Figure 2: Server performance on parallel access.

B. Overall accuracy performance

Figure 3 shows accuracy performance of overall system. By this system retrieving protein information from protein Extensible Markup Language (XML) database is achieved faster and accurately.


Figure 3: Overall accuracy performance.

This system gives better result compare with other system in area of exact information retrieval, fast result and stable connection with protein Extensible Markup Language (XML) data base.

The above mentioned Figure 4 is describing the performance of algorithm with several protein lengths. The protein length has been counted amid of 99 to 300.


Figure 4: Algorithm performance.

The algorithm is considering three term that is named as DTP, DTPsi and DTPsi_ed.

D. Protein grouping effectiveness

The below mentioned Figure 5 is describing about the protein grouping effectiveness, where the sequence length of protein is showing the relation amid of several length and their similarity.


Figure 5: Protein grouping effectiveness.

The effectiveness of similarity is being described here.

E. Similarity with protein norm

The above mentioned Figure 6 is describing about the similarity percentage over the several norm of proteins. The Zinsen, RNA, Genomics and Gesamt have been considered for the similarity measurement. The protein norm has similarity function approximately with the entire proposed norm.

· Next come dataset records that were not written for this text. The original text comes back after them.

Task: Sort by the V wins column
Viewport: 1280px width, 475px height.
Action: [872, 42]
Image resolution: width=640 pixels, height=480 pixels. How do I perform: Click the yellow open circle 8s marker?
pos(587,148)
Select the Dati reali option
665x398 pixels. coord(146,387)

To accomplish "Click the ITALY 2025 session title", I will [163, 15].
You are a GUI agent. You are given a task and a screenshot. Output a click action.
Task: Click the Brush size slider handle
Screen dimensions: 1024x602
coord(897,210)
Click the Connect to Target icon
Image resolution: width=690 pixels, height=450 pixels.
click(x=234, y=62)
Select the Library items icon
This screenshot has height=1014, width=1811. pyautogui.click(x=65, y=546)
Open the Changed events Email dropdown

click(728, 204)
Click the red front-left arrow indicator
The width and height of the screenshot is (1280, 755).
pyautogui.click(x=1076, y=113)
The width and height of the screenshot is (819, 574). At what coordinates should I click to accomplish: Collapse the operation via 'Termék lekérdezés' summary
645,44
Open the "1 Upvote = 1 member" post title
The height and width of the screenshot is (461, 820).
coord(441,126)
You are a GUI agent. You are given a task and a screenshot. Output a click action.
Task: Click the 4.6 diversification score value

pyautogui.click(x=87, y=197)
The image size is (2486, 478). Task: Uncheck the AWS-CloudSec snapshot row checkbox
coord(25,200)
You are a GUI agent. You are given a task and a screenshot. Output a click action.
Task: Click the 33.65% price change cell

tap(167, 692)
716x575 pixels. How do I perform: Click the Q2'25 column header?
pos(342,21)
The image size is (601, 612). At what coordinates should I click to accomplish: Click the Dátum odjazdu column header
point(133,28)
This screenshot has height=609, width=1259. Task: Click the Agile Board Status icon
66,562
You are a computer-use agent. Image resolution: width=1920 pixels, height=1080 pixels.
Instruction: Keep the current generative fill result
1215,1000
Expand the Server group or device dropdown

Figure 6: Similarity with protein norm.


The proposed enhanced B+ tree indexing algorithm retrieves a perfect protein sequence pattern from protein Extensible Markup Language (XML) dataset with a very minimal computation cost. Apart from this it also reprocesses a perfect protein sequence pattern from user query which is a protein name thus all the proteins are being annotated in single entry of DNA sequence. Also the proposed algorithm produces a perfect protein sequence pattern as uninterrupted and effective communication from protein Extensible Markup Language (XML) dataset even if the network traffic or communication breaks stage. Thus this approach completely avoids reprocessing of user query due to this its processing time will be efficiently utilized. Also a G-Node is constructed for grouping a perfect protein sequence pattern from protein Extensible Markup Language (XML) dataset for user query and a log file is created for retrieving the protein Extensible Markup Language (XML) query result without reprocessing the user query even if in traffic condition or communication loss. Thus the proposed approach obtains a faster processing of protein query result output from the protein Extensible Markup Language (XML) dataset even if in idle or busy network condition. Thus the proposed technique produces an enhanced visual inspection of proteins sequence pattern entries in local system from protein Extensible Markup Language (XML) dataset, where as it store millions of protein sequence records locally and retrieve efficiently based on the user request for any particular protein name.